S3 less Audi more Amazon

When I hear S3, I still think of the Audi S and RS models, those high performance variants and Audi’s versions of the BMW’s M series. I’ve got to admit, there is something a bit more special about a BMW M5 compared to an RS6, but I’ve never driven either to confirm that (any comments from folks that have indeed driven both). However, I’m probably in the minority, these days say S3, and most people will probably immediately think of S3 on Amazon Web Services. 

 

What exactly is AWS S3? It’s basically storage in the cloud, which you can make accessible from anywhere on the web, and managed by AWS. You don’t think to worry about scaling your storage or backing up, AWS can do that all for you. Throw whatever data at it, and it sticks! Data is stored in S3 buckets which are similar to the concept of a folder on a local disk. Other cloud providers have their own equivalents with Google Cloud Storage (GCS) and Azure Blob. Like with most things on AWS (or indeed any cloud provider), it’s probably not surprising that S3 is not the only storage service available. You’ll find a full list of AWS storage products https://aws.amazon.com/products/storage/, which are at different price levels and performance too. It is important to use the right services for storage which have the right performance cost balance for your specific use cases. This will depend on what performance/latency is required as well as how frequency it will be accessed.

 

The cost of S3 depends upon factors like:

  • how much data you store?
  • which service you use (are you using S3 Standard Storage for example, or S3 Infrequent Access Storage)?
  • how many requests you make for the data (PUT/GET etc.)?
  • which region is it in?
  • how much data you transfer from S3 out to the internet?

 

An article on cloudhealthtech.com goes through the various ins and outs of the pricing at  which I found quite useful. They note that the storage cost for Standard S3 (Nov 2020) is around 0.021 to 0.026 USD per month per GB. So for 1 TB that’s around 21-26 USD per month, roughly under 300 USD per year.

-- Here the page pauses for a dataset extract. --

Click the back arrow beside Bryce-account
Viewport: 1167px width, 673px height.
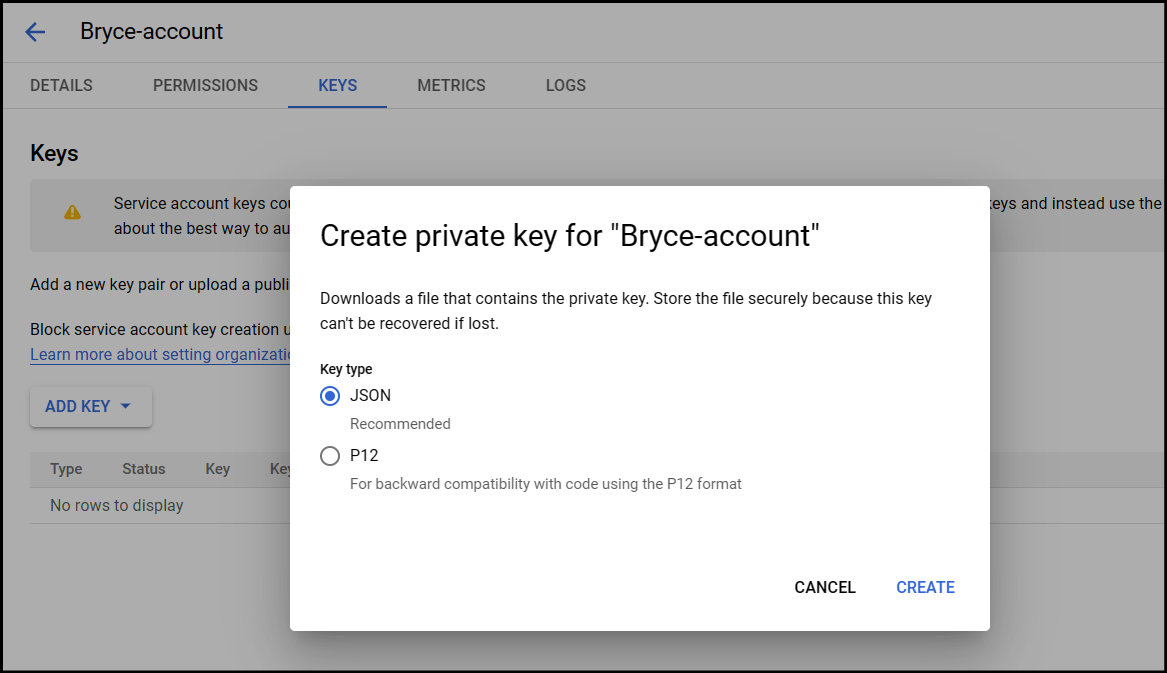(35, 31)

This excludes any of the various request costs for example, which you need to take into account. The actual cost of a hardware is a lot cheaper (a quick browse of 1 TB drives online, suggested a cost of around 50 USD), but if we manage our own hardware, we need to take into time cost of managing it, including stuff like backup, convenience of access, replacing hard drives etc. The cost of losing data is likely to be significant if we choose to host our data locally and we haven’t got sufficient redundancy.

 

Is S3 easy to use? It is fairly easy to use once it is all setup, and you have all the right permissions. This will involve creating a bucket when you log in to AWS’s console. If you want to use it in Python, there’s a few steps you’ll want to go through so it’s accessible. In my findatapy library, I’ve made it relatively straightforward to download market data and store it to S3 as Parquet files, so that it’s as easy as accessing data from a local drive. As with any data process, you need to make sure that you following the data licences associated with data, when using and storing it, and in particular with how you give different users access permissions.

 

As you might expect, there is some latency associated with using S3 when accessing it locally, but I expect that the main use case is to use S3 whilst working within AWS itself and also in the same region. However, with findatapy, there is also handy feature to cache market data requests using Redis, which helps to speed it up, so if you make multiple requests for the same data it checks the Redis cache first. If you’re interested in precisely how to use findatapy together with S3 to store market data in a nice organised way with the ability to have ticker mappings, I’ve put together a Jupyter notebook on my finmarketpy GitHub, and I’ve given examples on storing Dukascopy tick data and Quandl market data. There are also some other Python libraries worth looking at if you are using AWS with Python such as AWS Data Wranger and also Smart Open.

 

There are obviously good reasons to store market data locally. However, for redundancy and usage on the cloud, tools like S3 are especially useful. It allows us to scale our data quite easily up and down, without having to worry about managing hard drives etc. Furthermore, it is possible to use S3 in a way very similar to the way you would access market data locally, using for example a tool like findatapy.